- PROBLEM TO WORK ON:
From the listing below, reproduce word for word the part that opens with the line containing "Bancos (700, 2017)" and closes with the line containing "Ocio (426, 2340)"; reproduce nothing else.

- RECORD EXCERPTS:

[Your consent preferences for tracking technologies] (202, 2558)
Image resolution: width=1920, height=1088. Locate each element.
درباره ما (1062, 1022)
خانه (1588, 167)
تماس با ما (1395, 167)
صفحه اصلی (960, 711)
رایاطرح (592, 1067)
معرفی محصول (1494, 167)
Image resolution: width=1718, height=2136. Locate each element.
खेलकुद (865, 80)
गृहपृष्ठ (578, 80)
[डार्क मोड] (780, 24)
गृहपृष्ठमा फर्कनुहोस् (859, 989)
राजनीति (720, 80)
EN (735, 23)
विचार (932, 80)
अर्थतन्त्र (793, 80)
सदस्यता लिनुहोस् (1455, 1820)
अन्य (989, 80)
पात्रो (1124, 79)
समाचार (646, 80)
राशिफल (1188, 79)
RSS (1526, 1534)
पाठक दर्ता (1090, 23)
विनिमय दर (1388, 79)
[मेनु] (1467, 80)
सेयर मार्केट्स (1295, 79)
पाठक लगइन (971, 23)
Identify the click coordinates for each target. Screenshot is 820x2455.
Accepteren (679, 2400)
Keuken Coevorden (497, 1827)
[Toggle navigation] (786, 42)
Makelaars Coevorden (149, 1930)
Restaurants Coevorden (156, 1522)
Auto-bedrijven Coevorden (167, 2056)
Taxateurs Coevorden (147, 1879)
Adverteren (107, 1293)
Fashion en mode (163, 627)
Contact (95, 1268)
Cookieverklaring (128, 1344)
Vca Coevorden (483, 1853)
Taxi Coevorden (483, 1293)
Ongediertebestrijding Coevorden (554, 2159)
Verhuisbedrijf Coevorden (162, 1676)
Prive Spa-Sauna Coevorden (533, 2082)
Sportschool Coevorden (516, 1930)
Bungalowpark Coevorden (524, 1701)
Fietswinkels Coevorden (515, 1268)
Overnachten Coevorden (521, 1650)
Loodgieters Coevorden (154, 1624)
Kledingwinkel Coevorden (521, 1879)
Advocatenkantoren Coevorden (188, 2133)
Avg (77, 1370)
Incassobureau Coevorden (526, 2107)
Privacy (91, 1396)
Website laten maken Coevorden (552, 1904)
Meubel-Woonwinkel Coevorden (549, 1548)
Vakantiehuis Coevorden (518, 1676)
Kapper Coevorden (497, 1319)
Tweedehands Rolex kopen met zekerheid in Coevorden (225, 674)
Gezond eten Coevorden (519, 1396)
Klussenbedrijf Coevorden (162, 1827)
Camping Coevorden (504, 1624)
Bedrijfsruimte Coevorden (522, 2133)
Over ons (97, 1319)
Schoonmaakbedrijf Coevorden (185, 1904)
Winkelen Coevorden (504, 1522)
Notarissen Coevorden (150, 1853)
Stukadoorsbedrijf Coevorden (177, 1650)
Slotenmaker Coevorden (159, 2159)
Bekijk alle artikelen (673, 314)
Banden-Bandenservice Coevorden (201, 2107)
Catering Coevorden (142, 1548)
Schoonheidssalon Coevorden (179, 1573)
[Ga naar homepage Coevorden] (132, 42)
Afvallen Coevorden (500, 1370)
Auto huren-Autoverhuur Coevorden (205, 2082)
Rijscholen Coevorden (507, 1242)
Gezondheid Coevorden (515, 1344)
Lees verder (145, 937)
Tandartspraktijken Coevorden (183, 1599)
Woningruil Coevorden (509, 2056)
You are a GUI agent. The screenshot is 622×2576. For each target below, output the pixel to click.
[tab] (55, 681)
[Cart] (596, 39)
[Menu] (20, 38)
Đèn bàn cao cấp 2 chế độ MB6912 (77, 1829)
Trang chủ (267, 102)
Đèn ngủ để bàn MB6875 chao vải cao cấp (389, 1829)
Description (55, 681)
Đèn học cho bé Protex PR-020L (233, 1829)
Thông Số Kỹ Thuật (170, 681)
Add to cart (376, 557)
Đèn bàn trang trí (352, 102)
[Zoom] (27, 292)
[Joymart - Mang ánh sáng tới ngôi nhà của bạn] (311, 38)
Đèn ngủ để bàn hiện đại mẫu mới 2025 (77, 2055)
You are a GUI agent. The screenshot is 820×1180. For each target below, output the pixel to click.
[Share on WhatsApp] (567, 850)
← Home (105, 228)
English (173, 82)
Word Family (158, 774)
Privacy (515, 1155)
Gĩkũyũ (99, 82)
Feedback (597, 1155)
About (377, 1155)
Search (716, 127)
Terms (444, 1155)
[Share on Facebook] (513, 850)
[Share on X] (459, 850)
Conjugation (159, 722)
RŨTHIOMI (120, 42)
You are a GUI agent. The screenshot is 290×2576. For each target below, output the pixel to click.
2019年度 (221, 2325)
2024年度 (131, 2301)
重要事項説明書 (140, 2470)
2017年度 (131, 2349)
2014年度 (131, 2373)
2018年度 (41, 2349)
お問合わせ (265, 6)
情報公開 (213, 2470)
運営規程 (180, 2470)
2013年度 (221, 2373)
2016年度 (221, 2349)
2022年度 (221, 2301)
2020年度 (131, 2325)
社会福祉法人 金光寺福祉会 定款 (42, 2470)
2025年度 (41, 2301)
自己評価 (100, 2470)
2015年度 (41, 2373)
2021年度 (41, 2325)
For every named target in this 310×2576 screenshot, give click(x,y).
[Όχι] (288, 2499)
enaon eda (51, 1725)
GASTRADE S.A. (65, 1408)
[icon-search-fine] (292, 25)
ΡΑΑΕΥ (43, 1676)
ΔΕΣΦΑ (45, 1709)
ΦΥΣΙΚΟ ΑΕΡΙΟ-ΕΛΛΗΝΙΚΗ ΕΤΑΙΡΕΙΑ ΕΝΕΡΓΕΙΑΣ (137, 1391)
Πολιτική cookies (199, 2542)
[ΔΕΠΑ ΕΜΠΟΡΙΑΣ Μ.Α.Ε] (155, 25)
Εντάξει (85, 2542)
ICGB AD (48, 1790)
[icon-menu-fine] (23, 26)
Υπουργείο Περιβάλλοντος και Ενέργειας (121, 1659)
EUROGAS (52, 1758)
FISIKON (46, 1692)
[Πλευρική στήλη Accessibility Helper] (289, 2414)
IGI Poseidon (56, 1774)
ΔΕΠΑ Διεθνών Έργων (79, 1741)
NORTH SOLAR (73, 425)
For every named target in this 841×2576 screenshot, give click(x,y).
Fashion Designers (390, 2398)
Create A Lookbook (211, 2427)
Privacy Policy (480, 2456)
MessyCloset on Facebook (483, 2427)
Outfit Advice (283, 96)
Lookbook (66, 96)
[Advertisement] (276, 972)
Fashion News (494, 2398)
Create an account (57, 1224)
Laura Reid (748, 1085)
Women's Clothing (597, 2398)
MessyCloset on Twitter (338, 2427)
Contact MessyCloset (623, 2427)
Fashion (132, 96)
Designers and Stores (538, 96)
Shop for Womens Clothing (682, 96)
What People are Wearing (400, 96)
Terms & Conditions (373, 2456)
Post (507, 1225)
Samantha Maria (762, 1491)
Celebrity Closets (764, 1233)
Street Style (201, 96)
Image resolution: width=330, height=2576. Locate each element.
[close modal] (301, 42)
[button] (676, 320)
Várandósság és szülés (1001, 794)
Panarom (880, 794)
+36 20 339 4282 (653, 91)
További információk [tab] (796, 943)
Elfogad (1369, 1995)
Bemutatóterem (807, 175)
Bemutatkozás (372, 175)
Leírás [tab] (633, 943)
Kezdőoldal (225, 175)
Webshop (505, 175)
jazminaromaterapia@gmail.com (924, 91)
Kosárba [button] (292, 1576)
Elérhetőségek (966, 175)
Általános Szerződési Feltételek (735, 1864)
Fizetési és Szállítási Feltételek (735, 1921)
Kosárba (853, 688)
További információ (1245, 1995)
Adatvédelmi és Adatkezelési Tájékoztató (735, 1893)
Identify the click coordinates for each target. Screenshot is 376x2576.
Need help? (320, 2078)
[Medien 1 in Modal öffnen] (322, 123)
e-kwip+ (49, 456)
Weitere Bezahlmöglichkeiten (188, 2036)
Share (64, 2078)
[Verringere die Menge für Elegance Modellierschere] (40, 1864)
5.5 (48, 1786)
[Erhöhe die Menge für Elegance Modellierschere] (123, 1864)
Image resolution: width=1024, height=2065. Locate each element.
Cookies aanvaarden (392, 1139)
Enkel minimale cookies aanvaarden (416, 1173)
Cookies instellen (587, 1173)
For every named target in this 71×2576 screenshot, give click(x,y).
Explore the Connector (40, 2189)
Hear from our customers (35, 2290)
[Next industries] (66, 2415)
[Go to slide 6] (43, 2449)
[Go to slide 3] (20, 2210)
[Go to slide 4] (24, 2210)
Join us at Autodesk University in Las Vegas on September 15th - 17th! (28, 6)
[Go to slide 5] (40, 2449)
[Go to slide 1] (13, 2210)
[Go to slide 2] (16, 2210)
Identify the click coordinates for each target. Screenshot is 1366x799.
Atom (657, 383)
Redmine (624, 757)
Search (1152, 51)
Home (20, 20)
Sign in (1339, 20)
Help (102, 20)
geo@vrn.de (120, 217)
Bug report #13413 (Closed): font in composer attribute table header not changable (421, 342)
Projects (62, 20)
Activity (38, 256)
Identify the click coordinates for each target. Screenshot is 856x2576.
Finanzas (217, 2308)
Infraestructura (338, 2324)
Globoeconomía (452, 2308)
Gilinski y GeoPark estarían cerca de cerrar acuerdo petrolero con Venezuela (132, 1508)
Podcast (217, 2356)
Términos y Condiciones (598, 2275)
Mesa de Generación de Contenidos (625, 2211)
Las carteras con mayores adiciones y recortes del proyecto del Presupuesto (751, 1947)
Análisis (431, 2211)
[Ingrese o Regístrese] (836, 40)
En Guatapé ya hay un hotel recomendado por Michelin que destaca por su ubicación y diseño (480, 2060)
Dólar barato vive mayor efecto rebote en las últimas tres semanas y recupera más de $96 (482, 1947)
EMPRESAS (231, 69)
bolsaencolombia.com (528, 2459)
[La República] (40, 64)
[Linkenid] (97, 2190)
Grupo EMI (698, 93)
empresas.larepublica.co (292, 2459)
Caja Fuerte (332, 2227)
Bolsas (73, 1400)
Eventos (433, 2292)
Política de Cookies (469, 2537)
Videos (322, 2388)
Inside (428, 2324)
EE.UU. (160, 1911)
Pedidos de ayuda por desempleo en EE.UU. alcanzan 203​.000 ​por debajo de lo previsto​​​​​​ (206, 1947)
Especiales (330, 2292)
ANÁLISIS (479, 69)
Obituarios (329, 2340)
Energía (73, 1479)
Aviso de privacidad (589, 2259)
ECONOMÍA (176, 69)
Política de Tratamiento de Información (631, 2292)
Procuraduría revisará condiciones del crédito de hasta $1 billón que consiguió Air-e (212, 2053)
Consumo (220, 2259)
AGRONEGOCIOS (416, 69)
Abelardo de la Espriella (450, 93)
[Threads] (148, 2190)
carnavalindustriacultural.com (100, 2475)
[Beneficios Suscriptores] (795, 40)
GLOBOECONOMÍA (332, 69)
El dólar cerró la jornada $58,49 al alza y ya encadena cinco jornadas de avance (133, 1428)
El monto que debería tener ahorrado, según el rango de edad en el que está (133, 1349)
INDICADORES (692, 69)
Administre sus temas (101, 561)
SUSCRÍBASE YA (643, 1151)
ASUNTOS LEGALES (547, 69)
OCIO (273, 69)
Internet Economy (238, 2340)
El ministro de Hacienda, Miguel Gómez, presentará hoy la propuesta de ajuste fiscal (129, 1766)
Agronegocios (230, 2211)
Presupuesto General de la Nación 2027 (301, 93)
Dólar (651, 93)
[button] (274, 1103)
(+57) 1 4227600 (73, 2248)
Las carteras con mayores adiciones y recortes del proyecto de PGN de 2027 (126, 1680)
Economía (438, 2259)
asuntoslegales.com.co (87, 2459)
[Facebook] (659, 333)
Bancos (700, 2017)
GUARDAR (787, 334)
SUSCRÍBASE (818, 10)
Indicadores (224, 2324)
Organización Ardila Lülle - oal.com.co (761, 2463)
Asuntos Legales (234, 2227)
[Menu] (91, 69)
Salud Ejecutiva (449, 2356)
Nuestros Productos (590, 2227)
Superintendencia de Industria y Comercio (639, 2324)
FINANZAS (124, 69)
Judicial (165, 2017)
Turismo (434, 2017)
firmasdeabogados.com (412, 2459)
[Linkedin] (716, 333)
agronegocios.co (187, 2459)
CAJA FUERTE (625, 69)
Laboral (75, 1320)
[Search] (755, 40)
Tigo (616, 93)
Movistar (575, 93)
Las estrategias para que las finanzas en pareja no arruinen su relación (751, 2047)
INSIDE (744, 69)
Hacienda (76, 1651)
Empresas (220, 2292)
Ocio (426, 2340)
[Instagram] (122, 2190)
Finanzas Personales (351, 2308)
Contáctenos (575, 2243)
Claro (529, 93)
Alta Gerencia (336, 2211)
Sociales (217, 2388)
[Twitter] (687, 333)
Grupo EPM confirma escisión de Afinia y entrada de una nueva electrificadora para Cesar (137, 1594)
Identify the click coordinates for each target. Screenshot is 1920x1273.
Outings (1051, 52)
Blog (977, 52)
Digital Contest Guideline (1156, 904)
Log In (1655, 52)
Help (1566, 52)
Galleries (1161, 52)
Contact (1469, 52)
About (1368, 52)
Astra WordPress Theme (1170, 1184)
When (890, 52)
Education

- RESULT:
Bancos (700, 2017)
GUARDAR (787, 334)
SUSCRÍBASE (818, 10)
Indicadores (224, 2324)
Organización Ardila Lülle - oal.com.co (761, 2463)
Asuntos Legales (234, 2227)
[Menu] (91, 69)
Salud Ejecutiva (449, 2356)
Nuestros Productos (590, 2227)
Superintendencia de Industria y Comercio (639, 2324)
FINANZAS (124, 69)
Judicial (165, 2017)
Turismo (434, 2017)
firmasdeabogados.com (412, 2459)
[Linkedin] (716, 333)
agronegocios.co (187, 2459)
CAJA FUERTE (625, 69)
Laboral (75, 1320)
[Search] (755, 40)
Tigo (616, 93)
Movistar (575, 93)
Las estrategias para que las finanzas en pareja no arruinen su relación (751, 2047)
INSIDE (744, 69)
Hacienda (76, 1651)
Empresas (220, 2292)
Ocio (426, 2340)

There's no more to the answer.